= Entries provided =
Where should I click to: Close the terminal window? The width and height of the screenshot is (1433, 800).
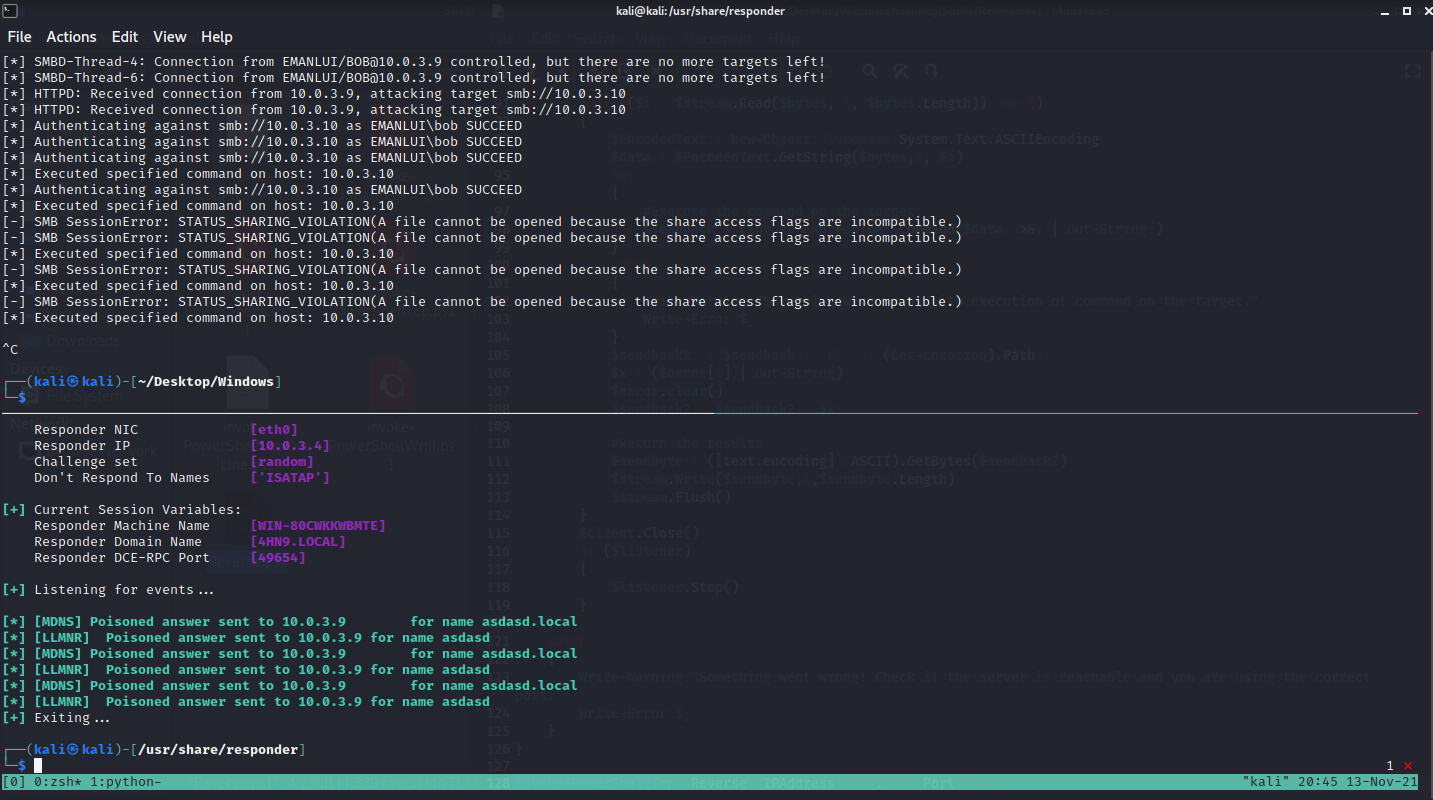pos(1422,11)
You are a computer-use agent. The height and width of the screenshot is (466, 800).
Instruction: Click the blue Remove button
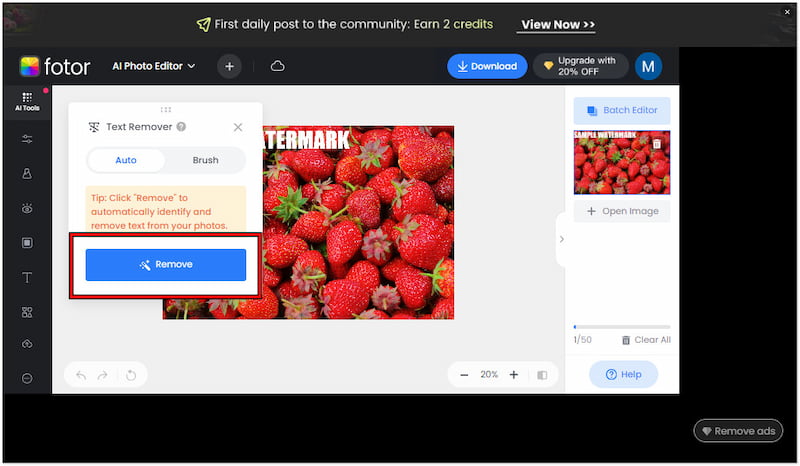pyautogui.click(x=166, y=265)
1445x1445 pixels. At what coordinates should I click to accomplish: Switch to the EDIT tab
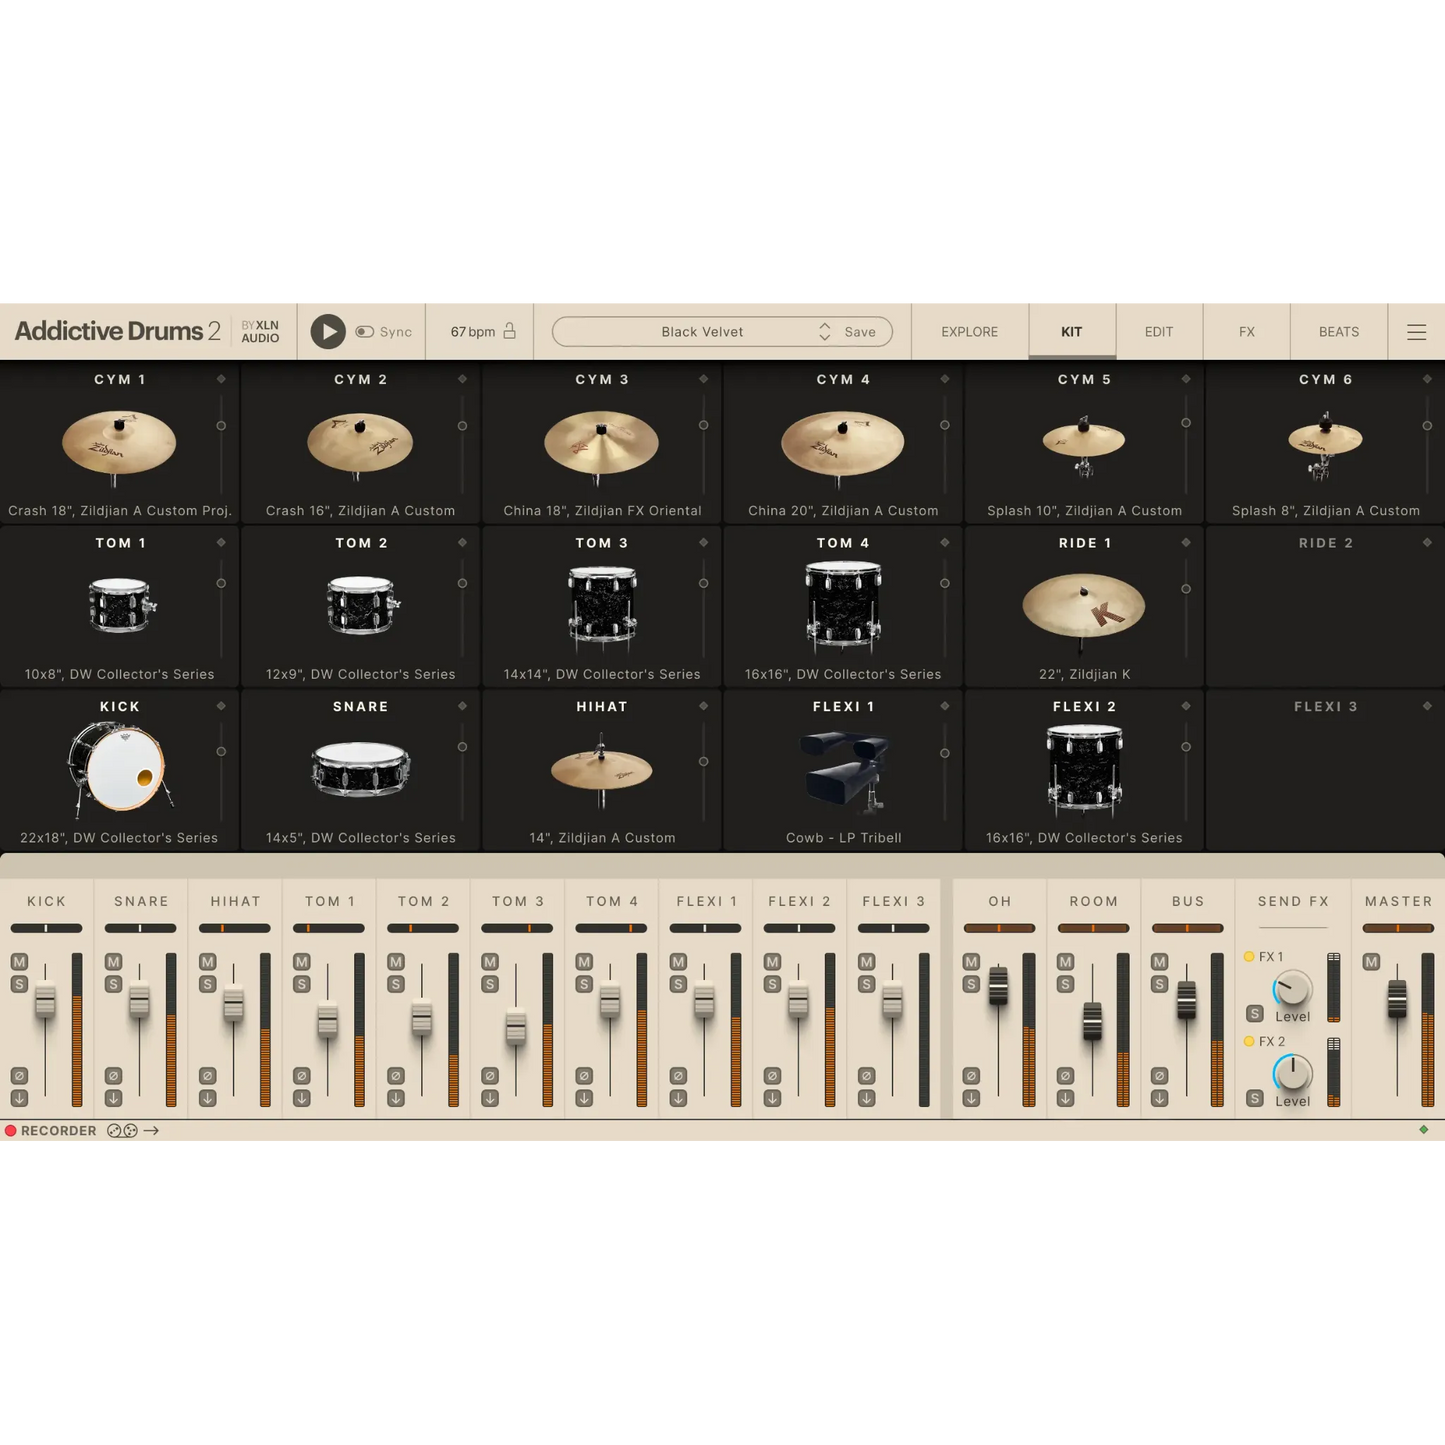[1157, 331]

= What needs to be done =
Set down exactly the lines between the one with "Instruction: Click the blue Remove button" and the last line of the material above, both included, but none of the pictures.

= Answer below =
Instruction: Click the blue Remove button
pyautogui.click(x=166, y=265)
1445x1445 pixels. At what coordinates should I click to accomplish: Switch to the EDIT tab
[1157, 331]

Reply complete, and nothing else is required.